* Work instruction: Would you please return the lines of the material that contain the word "agent"?

* Dataset records:
● ● ● ●
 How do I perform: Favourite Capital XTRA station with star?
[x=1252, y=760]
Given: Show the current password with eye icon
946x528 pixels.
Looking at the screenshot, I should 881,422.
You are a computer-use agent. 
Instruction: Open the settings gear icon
● ● ● ●
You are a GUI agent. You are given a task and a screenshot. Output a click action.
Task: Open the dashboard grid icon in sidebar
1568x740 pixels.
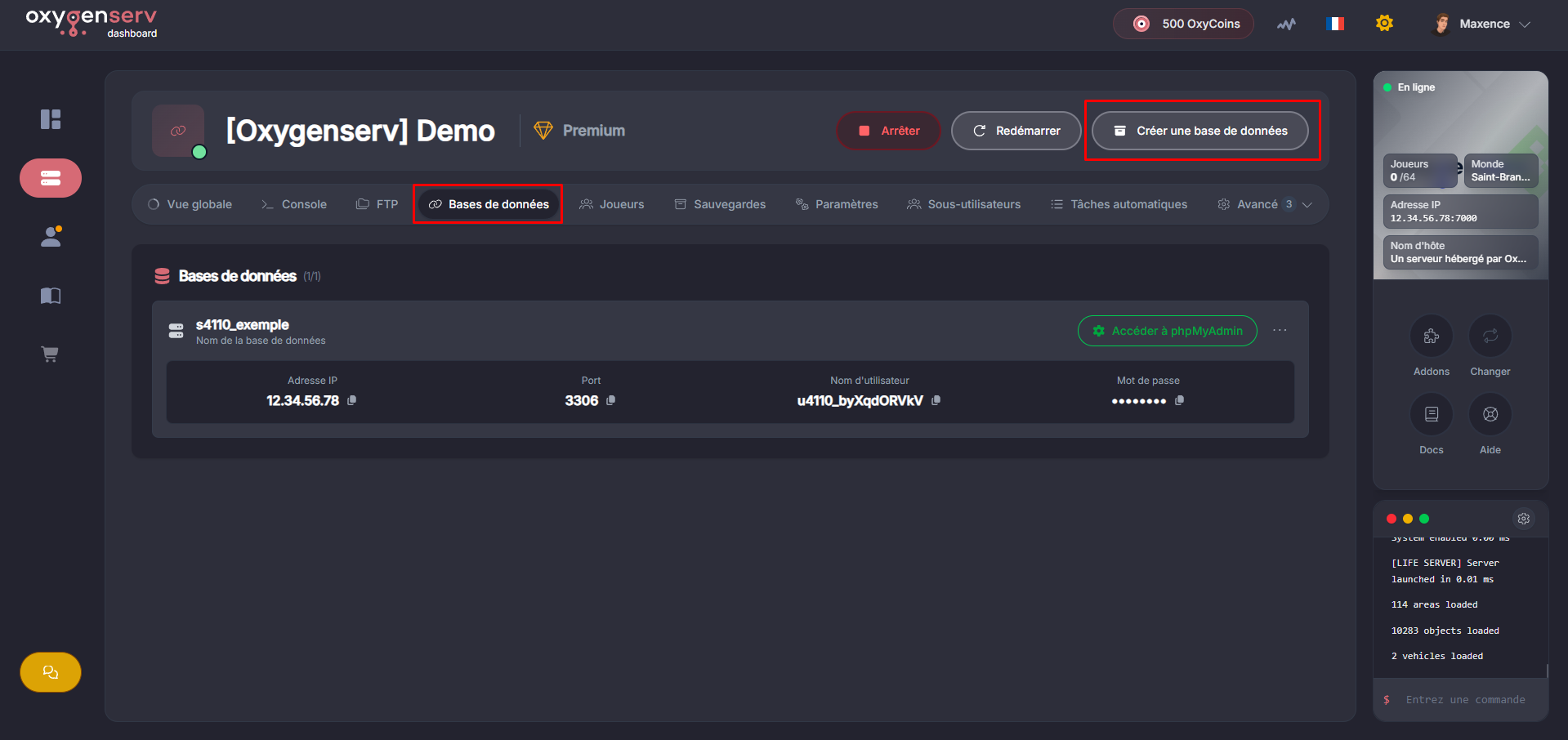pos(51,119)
● ● ● ●
* Result for this exercise:
You are a computer-use agent. 
You are a GUI agent. You are given a task and a screenshot. Output a click action.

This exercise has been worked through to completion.